1.    Siendo tan admirable el cuidado que tiene Dios de nuestra conservación y de nuestra vida, no son menos dignos de admiración y de reconocimiento los medios espirituales que nos ofrece en la protección poderosa de los santos. No despreciemos, pues, estos medios tan fáciles para nuestra santificación; imitemos las grandes virtudes que practicaron, y seremos, como ellos, de gloria coronados. En todos los estados, clases y condiciones podemos ser santos. La virtud no es patrimonio de algunas y determinadas personas, lo es de todas. Mil y mil ejemplos tenemos de ello, y particularmente en el glorioso San Casimiro, que se santificó en el trono y santificó a sus pueblos. Procura tú, á imitación de tan gran Santo, adelantar de día en día en la perfección, santificándote á tí, y santificando con el buen ejemplo á tu familia, criados y personas que en alguna manera dependan de ti. Socorre las necesidades de tus hermanos en la forma que pudieres. Prívate de tal y cual gasto superfluo, y enjugarás el llanto del afligido, llevando pan á la boca del hambriento.

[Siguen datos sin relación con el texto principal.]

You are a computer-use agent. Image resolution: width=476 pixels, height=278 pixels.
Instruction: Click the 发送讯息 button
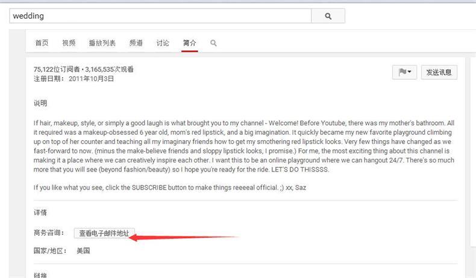coord(439,72)
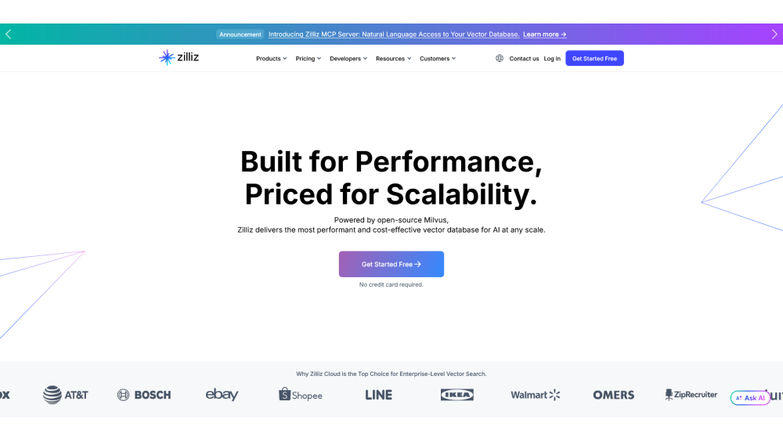Click the Zilliz logo in the navbar
The image size is (783, 441).
(179, 57)
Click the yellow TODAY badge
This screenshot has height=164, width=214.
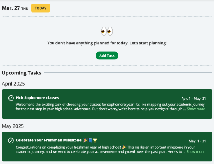click(40, 8)
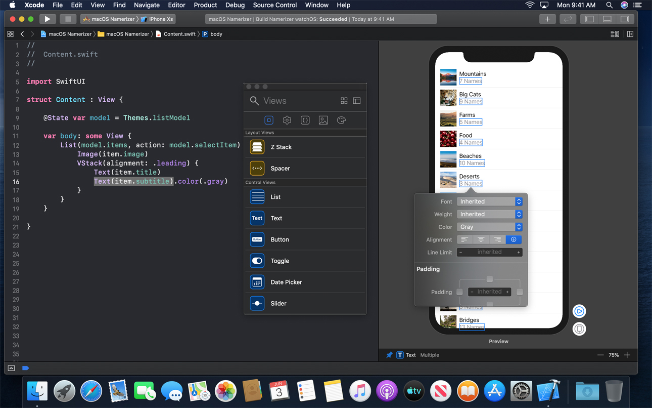This screenshot has height=408, width=652.
Task: Open the Weight dropdown in the inspector
Action: (489, 214)
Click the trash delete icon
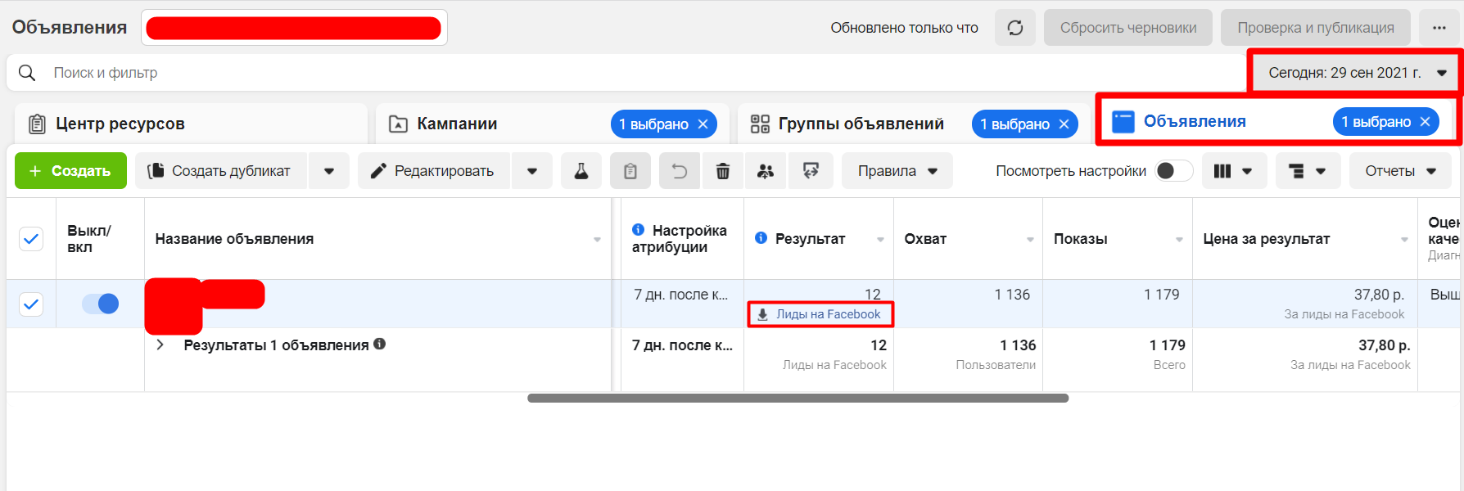The image size is (1464, 491). pyautogui.click(x=723, y=171)
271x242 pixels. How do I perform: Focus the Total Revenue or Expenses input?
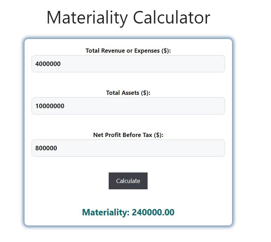coord(128,64)
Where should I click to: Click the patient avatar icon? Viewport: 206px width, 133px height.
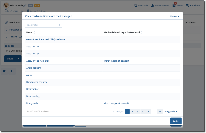[x=6, y=5]
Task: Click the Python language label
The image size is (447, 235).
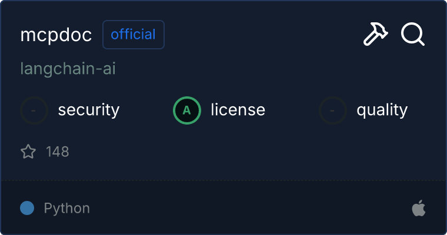Action: point(67,208)
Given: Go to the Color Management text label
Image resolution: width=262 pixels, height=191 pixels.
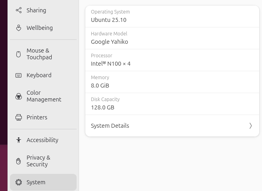Looking at the screenshot, I should point(44,96).
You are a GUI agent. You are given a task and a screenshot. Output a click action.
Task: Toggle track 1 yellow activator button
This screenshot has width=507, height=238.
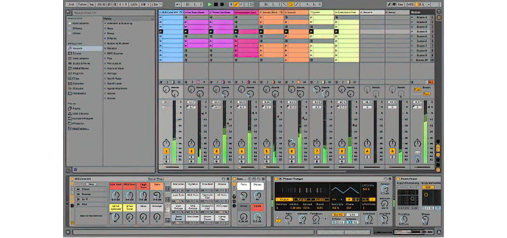click(166, 151)
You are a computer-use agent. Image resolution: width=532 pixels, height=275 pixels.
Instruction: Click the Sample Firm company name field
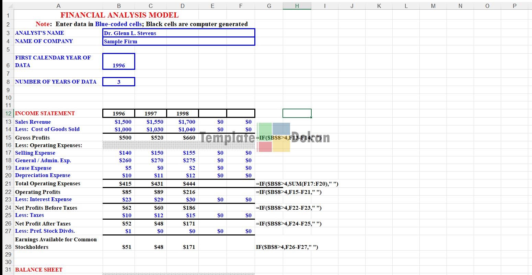tap(178, 41)
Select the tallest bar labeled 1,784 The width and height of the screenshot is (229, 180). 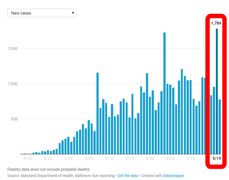click(x=217, y=91)
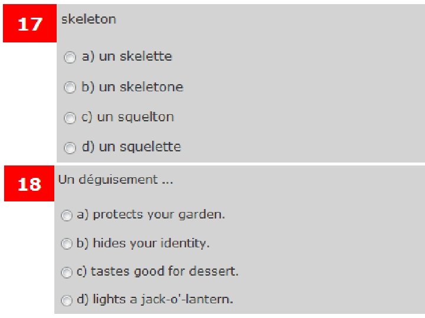Click the 'un skelette' answer label
Screen dimensions: 425x318
(135, 57)
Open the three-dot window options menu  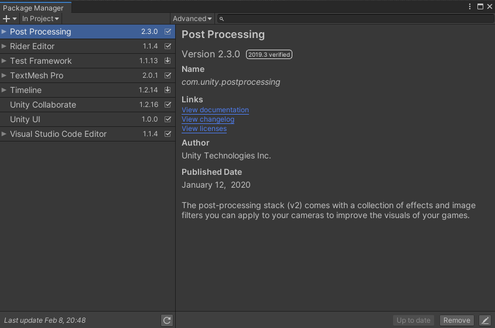(470, 6)
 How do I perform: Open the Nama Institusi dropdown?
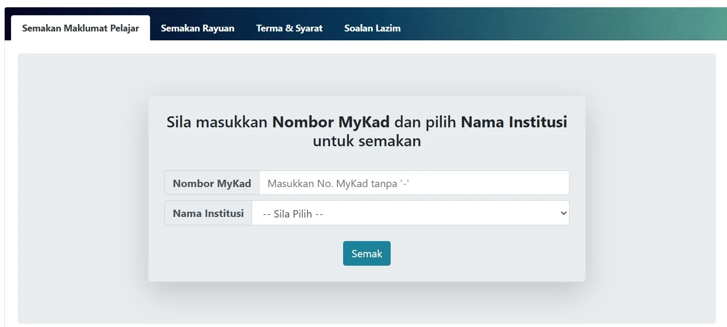click(x=410, y=213)
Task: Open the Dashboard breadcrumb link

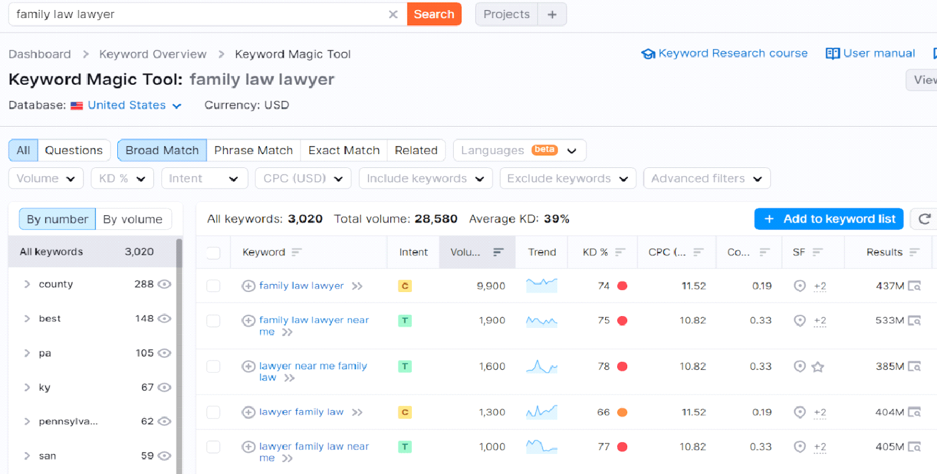Action: [39, 53]
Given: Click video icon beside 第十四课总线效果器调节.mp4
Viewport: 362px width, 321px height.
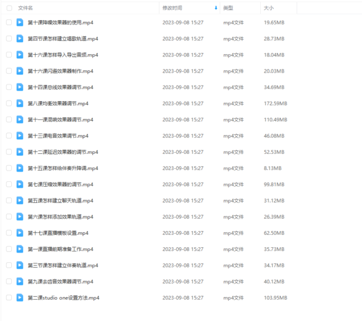Looking at the screenshot, I should click(x=20, y=87).
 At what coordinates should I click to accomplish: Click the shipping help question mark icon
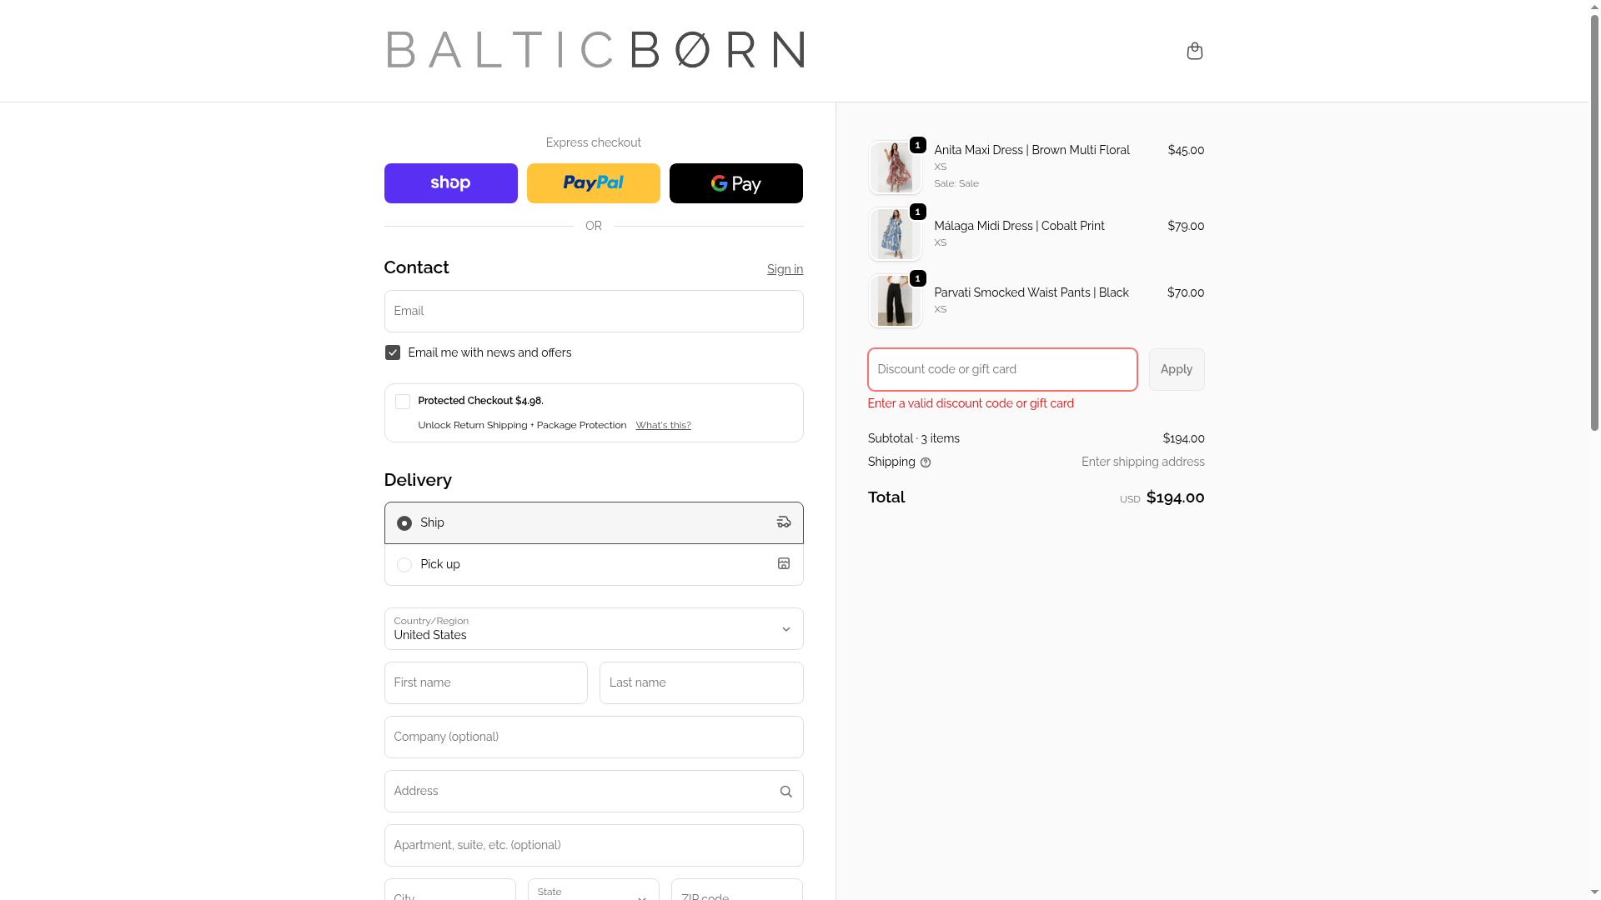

2.    Procura, como ya se ha dicho repetidas veces, tener un Crucifijo en tu cuarto; pero no sea como un adorno; medita en él, como San Casimiro, los dolores y los tormentos y muerte de cruz que padeció por todos nosotros, y ciertamente que esto sólo será bastante para retraerte del pecado. Ten particular devoción a la Pasión y Muerte de Nuestro Señor Jesucristo, y te llenarás de gracias y mercedes sin fin. Profesa igualmente una ternísima devoción a la Purísima Virgen María, Madre de todo consuelo, de toda vida, de toda esperanza. Pídela continuamente su amparo y protección para todo, y sobre todo que reciba tu último suspiro y abogue por ti ante su divino Hijo, y de este modo tu vida será santa, tu muerte será dichosa, y después gozarás eternamente en las mansiones de los bienaventurados. Todo cuanto hagamos será poco para recompensa, honor y felicidad tan grande, sin igual y completa.